Consegne ::
a – Secondo il testo proposto, quanti trattamenti all'anno richiedono in media i vitigni resistenti?
b – Stabilisca se ciascuna delle seguenti affermazioni concorda con il testo proposto, rispondendo sì o no e citando le parole decisive: (i) il Veneto conta 94 produttori di vitigni resistenti; (ii) il Trentino ha più produttori dell'Alto Adige; (iii) la ricerca è stata condotta su 30 aziende agricole.
c – Riporti fedelmente il passo del testo proposto che comincia con le parole "Questa speciale famiglia, che" e si arresta dopo le parole "campo sperimentale dell’Arsial.".

Testo proposto ::

-------

Italia settentrionale in prima fila per la coltivazione di vitigni resistenti alle malattie fungine. La categoria dei Piwi è stata mappata da una recente ricerca condotta dalla società Dimensione agricoltura e da Piwi Veneto assieme al Dipartimento Tesaf dell’Università di Padova (che ha curato il sondaggio su consumatori e produttori), nell’ambito del progetto Imvibior.
Questa speciale famiglia, che ha fatto il suo esordio all’ultimo Vinitaly, trova in Veneto la sua sede principale di coltivazione. Con 630 ettari coltivati a vitigni resistenti, 94 produttori e 173 etichette di vino in commercio (il 38% del totale nazionale), la regione del Nord-Est, prima produttrice italiana e prima esportatrice di vino, guida la classifica e precede Alto Adige (53 produttori e 119 vini in commercio), Trentino (37 produttori e 61 vini), Lombardia (34 produttori e 49 vini) e Friuli Venezia Giulia (21 produttori e 41 vini). Altre regioni, ma con pochi ettari, sono Emilia Romagna, Abruzzo, Marche e Lazio, dove è presente un campo sperimentale dell’Arsial.
La ricerca, condotta su 25 aziende agricole (assieme allo studio tecnico Agridinamica e alla cantina Ca’ da Roman), ha rilevato una generale soddisfazione dei produttori Piwi per il percorso intrapreso. Nel dettaglio, il 96 per cento del campione ha dichiarato che coltiverebbe nuovamente vitigni resistenti; il 76% intende aumentarne il numero. I vantaggi ambientali ed economici sono significativi: i vitigni resistenti richiedono in media quattro trattamenti annui, contro i 15/20 necessari per le varietà tradizionali.
Ma c’è anche il rovescio della medaglia. Nonostante quel tipo di vantaggi, quasi metà dei produttori (il 48%) ha dichiarato di incontrare difficoltà nella commercializzazione del prodotto finale. Considerando i canali di vendita, secondo i dati raccolti dal Tesaf, i produttori Piwi si concentrano maggiormente sulla vendita diretta (96 per cento) e nel canale Horeca (91 per cento) e si affidano in misura limitata agli intermediari oppure alla Gdo, ma con percentuali molto basse.

-------

Estratto dei dati ::
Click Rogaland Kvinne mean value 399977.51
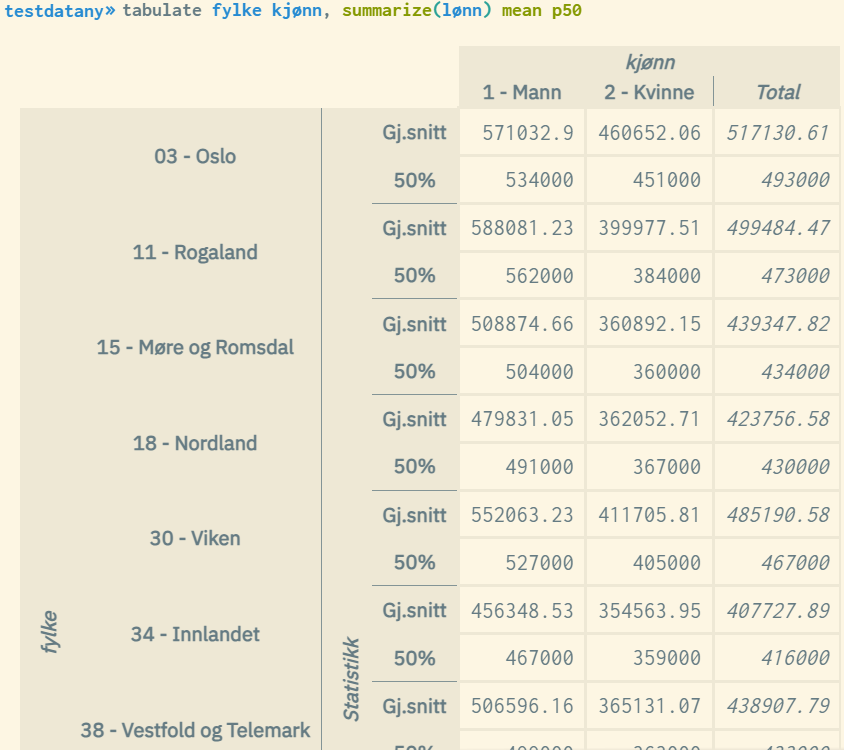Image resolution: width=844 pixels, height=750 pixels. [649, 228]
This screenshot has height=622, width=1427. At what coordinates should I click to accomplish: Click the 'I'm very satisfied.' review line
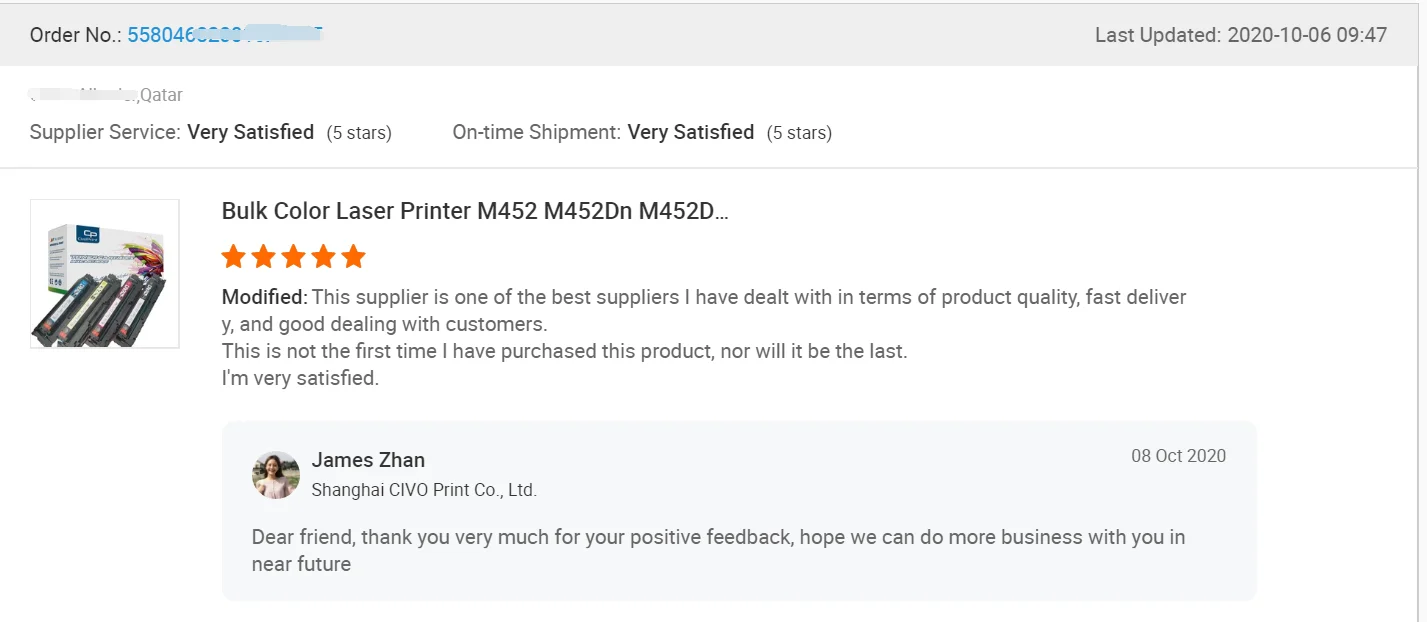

-------

Risposte all'esercizio ::
a – In media quattro trattamenti all'anno.

b –
(i) Sì: "94 produttori".
(ii) No: "Alto Adige (53 produttori" e "Trentino (37 produttori".
(iii) No: "condotta su 25 aziende agricole".

c –
Questa speciale famiglia, che ha fatto il suo esordio all’ultimo Vinitaly, trova in Veneto la sua sede principale di coltivazione. Con 630 ettari coltivati a vitigni resistenti, 94 produttori e 173 etichette di vino in commercio (il 38% del totale nazionale), la regione del Nord-Est, prima produttrice italiana e prima esportatrice di vino, guida la classifica e precede Alto Adige (53 produttori e 119 vini in commercio), Trentino (37 produttori e 61 vini), Lombardia (34 produttori e 49 vini) e Friuli Venezia Giulia (21 produttori e 41 vini). Altre regioni, ma con pochi ettari, sono Emilia Romagna, Abruzzo, Marche e Lazio, dove è presente un campo sperimentale dell’Arsial.